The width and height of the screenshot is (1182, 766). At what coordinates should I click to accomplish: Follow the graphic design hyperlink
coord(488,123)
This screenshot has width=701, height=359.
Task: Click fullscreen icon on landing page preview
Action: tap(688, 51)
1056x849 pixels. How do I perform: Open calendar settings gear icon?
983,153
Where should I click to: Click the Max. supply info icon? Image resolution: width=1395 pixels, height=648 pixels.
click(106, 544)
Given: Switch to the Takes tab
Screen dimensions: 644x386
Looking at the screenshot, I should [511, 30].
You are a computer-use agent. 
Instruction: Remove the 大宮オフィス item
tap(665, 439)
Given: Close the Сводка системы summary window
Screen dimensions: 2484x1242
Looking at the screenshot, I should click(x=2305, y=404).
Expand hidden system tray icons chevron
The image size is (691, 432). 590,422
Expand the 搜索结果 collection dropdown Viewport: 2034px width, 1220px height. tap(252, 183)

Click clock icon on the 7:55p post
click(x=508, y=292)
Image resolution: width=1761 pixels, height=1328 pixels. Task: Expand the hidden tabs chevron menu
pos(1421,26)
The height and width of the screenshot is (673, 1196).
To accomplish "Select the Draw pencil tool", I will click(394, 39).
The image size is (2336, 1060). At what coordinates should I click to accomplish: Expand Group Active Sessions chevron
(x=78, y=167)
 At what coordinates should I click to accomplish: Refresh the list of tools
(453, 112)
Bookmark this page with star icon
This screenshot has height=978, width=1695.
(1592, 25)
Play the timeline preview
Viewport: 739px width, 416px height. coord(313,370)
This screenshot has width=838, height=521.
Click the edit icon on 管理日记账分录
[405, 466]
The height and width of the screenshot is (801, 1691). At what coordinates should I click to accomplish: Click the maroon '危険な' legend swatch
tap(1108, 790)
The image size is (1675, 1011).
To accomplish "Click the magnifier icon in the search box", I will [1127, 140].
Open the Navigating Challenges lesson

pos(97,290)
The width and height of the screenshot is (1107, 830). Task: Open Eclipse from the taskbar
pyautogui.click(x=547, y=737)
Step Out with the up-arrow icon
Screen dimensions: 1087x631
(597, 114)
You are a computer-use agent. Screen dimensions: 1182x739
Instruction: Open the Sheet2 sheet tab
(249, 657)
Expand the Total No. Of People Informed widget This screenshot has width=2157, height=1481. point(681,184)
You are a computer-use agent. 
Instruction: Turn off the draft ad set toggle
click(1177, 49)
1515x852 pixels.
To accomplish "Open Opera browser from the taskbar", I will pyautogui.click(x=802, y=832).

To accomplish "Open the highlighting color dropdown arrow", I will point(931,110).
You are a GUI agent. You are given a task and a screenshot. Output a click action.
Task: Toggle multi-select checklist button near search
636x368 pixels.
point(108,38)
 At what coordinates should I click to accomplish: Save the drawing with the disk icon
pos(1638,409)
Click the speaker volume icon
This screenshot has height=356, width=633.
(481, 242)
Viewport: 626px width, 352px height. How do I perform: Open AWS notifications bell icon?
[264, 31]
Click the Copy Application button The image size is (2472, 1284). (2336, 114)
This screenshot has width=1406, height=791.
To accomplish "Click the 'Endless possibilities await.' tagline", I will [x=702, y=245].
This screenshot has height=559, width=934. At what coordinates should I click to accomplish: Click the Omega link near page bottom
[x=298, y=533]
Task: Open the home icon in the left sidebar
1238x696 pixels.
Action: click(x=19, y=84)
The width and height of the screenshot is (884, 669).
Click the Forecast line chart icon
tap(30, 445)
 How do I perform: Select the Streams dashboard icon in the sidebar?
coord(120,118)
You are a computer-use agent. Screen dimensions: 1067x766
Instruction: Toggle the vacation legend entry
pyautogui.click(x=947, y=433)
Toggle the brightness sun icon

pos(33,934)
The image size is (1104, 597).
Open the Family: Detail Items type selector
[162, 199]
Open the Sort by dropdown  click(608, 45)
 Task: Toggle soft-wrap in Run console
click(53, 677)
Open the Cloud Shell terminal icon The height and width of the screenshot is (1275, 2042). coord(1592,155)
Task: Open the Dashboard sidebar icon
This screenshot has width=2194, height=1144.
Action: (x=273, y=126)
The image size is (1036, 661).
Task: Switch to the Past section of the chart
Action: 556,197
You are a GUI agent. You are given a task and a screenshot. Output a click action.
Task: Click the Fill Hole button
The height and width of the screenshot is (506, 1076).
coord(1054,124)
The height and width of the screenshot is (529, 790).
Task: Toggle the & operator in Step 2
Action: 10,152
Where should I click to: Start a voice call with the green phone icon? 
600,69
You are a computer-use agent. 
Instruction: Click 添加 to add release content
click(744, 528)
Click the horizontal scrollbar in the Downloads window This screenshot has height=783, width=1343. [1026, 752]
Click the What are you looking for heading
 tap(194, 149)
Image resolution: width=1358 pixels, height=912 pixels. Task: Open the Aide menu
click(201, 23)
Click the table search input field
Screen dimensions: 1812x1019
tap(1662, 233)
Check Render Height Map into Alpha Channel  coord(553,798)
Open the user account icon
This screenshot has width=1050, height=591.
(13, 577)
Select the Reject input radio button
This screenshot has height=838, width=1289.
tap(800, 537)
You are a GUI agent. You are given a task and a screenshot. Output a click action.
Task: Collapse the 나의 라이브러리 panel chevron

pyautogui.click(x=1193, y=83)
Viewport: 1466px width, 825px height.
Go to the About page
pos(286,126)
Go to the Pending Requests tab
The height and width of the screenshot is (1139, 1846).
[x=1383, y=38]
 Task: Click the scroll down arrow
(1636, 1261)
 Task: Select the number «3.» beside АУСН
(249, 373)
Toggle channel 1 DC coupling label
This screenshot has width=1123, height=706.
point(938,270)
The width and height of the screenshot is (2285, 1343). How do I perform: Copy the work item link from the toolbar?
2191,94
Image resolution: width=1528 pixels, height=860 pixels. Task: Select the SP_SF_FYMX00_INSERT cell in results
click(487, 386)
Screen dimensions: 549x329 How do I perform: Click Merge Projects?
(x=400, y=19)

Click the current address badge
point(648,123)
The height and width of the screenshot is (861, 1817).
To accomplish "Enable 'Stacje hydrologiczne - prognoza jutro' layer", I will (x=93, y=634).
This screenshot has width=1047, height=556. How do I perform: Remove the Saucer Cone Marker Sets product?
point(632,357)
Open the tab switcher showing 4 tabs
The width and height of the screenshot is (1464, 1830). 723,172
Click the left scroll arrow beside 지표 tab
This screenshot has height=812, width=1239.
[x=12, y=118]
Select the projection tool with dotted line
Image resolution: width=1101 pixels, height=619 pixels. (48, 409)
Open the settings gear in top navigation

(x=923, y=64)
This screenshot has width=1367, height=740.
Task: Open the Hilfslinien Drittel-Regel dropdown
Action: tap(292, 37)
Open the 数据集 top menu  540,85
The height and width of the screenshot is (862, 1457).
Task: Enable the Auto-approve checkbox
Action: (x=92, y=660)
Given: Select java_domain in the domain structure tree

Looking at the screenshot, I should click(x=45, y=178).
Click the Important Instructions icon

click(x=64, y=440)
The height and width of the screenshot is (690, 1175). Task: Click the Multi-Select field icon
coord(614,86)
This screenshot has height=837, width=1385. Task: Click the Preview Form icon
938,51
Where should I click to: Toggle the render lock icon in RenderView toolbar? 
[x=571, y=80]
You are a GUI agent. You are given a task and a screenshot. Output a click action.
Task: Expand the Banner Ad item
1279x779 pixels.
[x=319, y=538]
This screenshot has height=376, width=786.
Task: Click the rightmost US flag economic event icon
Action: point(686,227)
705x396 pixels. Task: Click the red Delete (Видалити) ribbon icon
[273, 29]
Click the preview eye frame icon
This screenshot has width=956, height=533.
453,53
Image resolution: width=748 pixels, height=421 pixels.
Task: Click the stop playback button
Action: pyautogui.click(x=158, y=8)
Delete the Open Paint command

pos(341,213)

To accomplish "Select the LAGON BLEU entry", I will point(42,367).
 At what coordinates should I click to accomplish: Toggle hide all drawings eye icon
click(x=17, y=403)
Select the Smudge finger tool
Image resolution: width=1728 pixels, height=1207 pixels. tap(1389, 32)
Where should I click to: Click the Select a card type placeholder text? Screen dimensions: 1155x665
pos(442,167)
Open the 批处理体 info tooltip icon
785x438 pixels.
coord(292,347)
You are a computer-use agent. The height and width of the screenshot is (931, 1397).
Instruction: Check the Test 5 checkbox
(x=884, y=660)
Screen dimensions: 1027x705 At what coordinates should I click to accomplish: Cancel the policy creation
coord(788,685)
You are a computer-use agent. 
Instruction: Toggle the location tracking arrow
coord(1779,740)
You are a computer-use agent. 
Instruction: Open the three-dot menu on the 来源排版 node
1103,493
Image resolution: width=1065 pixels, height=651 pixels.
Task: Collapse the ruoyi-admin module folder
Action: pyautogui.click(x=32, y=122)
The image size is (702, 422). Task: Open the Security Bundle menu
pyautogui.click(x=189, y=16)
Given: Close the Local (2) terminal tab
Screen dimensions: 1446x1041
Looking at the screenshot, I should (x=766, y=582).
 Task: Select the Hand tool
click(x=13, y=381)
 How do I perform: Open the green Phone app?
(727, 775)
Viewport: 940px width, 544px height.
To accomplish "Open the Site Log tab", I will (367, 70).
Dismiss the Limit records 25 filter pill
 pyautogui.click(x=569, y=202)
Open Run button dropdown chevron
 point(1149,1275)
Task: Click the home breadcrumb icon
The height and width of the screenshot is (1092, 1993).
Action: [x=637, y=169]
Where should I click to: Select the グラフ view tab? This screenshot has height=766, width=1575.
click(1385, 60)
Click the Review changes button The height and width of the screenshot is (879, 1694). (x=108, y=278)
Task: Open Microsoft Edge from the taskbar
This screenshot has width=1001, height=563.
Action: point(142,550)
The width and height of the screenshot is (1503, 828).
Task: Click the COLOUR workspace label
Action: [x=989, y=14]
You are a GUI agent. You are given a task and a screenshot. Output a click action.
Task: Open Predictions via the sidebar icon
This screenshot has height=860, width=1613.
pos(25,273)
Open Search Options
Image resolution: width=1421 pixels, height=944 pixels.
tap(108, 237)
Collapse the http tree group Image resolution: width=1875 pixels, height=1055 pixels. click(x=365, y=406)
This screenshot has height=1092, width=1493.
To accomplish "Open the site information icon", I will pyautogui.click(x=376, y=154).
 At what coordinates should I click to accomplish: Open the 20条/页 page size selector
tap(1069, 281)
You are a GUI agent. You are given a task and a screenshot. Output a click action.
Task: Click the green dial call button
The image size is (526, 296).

_ _ _ _

*Exercise requirements*
Determine how many lines of the material include the string "home", and give only the resulting number.

*Result*
2